Task to carry out:
The records below must be copied in full, exactly as they read.
>>>
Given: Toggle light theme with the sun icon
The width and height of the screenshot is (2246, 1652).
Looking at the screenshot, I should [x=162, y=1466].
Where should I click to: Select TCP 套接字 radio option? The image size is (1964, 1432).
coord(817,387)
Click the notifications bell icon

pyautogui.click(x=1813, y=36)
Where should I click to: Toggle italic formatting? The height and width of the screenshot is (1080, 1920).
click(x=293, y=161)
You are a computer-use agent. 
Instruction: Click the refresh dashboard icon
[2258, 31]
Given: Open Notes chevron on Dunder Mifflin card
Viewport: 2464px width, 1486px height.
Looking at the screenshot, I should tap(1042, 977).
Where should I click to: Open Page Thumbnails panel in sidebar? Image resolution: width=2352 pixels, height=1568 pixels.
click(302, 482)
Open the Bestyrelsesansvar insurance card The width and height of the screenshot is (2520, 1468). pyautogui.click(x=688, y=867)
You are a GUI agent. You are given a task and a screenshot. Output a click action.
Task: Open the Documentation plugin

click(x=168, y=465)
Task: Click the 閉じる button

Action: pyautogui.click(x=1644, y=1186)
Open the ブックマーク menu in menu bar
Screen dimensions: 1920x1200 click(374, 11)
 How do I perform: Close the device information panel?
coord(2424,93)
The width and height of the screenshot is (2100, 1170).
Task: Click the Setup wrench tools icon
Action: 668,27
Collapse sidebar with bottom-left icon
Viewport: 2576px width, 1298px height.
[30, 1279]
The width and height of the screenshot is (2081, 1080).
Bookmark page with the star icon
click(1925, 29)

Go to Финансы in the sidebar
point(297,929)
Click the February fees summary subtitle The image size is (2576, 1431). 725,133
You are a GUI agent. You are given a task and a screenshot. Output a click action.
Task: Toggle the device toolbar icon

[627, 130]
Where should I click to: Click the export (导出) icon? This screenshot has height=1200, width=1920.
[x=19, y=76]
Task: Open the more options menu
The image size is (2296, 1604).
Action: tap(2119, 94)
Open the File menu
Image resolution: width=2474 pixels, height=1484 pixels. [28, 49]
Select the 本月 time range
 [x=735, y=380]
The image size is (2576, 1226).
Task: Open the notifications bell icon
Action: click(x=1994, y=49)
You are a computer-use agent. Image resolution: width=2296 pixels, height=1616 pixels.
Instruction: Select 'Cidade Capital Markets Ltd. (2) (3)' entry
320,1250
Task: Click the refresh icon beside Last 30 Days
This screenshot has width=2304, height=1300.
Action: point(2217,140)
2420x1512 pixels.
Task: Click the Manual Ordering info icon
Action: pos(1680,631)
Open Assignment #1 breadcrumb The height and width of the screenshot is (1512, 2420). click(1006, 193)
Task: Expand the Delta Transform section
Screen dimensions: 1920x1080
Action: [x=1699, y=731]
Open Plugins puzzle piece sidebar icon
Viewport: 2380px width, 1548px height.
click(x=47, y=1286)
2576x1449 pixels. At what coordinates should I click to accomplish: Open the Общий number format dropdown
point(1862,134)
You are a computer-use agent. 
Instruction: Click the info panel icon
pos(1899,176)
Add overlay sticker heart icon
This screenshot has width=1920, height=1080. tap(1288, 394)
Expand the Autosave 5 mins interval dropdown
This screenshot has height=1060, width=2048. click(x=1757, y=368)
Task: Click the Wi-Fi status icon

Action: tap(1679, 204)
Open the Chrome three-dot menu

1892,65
<<<
Solution:
Given: Toggle light theme with the sun icon
The width and height of the screenshot is (2246, 1652).
Looking at the screenshot, I should [x=162, y=1466].
Where should I click to: Select TCP 套接字 radio option? The image size is (1964, 1432).
coord(817,387)
Click the notifications bell icon

pyautogui.click(x=1813, y=36)
Where should I click to: Toggle italic formatting? The height and width of the screenshot is (1080, 1920).
click(x=293, y=161)
You are a computer-use agent. 
Instruction: Click the refresh dashboard icon
[2258, 31]
Given: Open Notes chevron on Dunder Mifflin card
Viewport: 2464px width, 1486px height.
Looking at the screenshot, I should tap(1042, 977).
Where should I click to: Open Page Thumbnails panel in sidebar? Image resolution: width=2352 pixels, height=1568 pixels.
click(302, 482)
Open the Bestyrelsesansvar insurance card The width and height of the screenshot is (2520, 1468). pyautogui.click(x=688, y=867)
You are a GUI agent. You are given a task and a screenshot. Output a click action.
Task: Open the Documentation plugin

click(x=168, y=465)
Task: Click the 閉じる button

Action: pyautogui.click(x=1644, y=1186)
Open the ブックマーク menu in menu bar
Screen dimensions: 1920x1200 click(374, 11)
 How do I perform: Close the device information panel?
coord(2424,93)
The width and height of the screenshot is (2100, 1170).
Task: Click the Setup wrench tools icon
Action: 668,27
Collapse sidebar with bottom-left icon
Viewport: 2576px width, 1298px height.
[30, 1279]
The width and height of the screenshot is (2081, 1080).
Bookmark page with the star icon
click(1925, 29)

Go to Финансы in the sidebar
point(297,929)
Click the February fees summary subtitle The image size is (2576, 1431). 725,133
You are a GUI agent. You are given a task and a screenshot. Output a click action.
Task: Toggle the device toolbar icon

[627, 130]
Where should I click to: Click the export (导出) icon? This screenshot has height=1200, width=1920.
[x=19, y=76]
Task: Open the more options menu
The image size is (2296, 1604).
Action: tap(2119, 94)
Open the File menu
Image resolution: width=2474 pixels, height=1484 pixels. [28, 49]
Select the 本月 time range
 [x=735, y=380]
The image size is (2576, 1226).
Task: Open the notifications bell icon
Action: click(x=1994, y=49)
You are a computer-use agent. Image resolution: width=2296 pixels, height=1616 pixels.
Instruction: Select 'Cidade Capital Markets Ltd. (2) (3)' entry
320,1250
Task: Click the refresh icon beside Last 30 Days
This screenshot has width=2304, height=1300.
Action: point(2217,140)
2420x1512 pixels.
Task: Click the Manual Ordering info icon
Action: pos(1680,631)
Open Assignment #1 breadcrumb The height and width of the screenshot is (1512, 2420). click(1006, 193)
Task: Expand the Delta Transform section
Screen dimensions: 1920x1080
Action: [x=1699, y=731]
Open Plugins puzzle piece sidebar icon
Viewport: 2380px width, 1548px height.
click(x=47, y=1286)
2576x1449 pixels. At what coordinates should I click to accomplish: Open the Общий number format dropdown
point(1862,134)
You are a computer-use agent. 
Instruction: Click the info panel icon
pos(1899,176)
Add overlay sticker heart icon
This screenshot has width=1920, height=1080. tap(1288, 394)
Expand the Autosave 5 mins interval dropdown
This screenshot has height=1060, width=2048. click(x=1757, y=368)
Task: Click the Wi-Fi status icon

Action: tap(1679, 204)
Open the Chrome three-dot menu

1892,65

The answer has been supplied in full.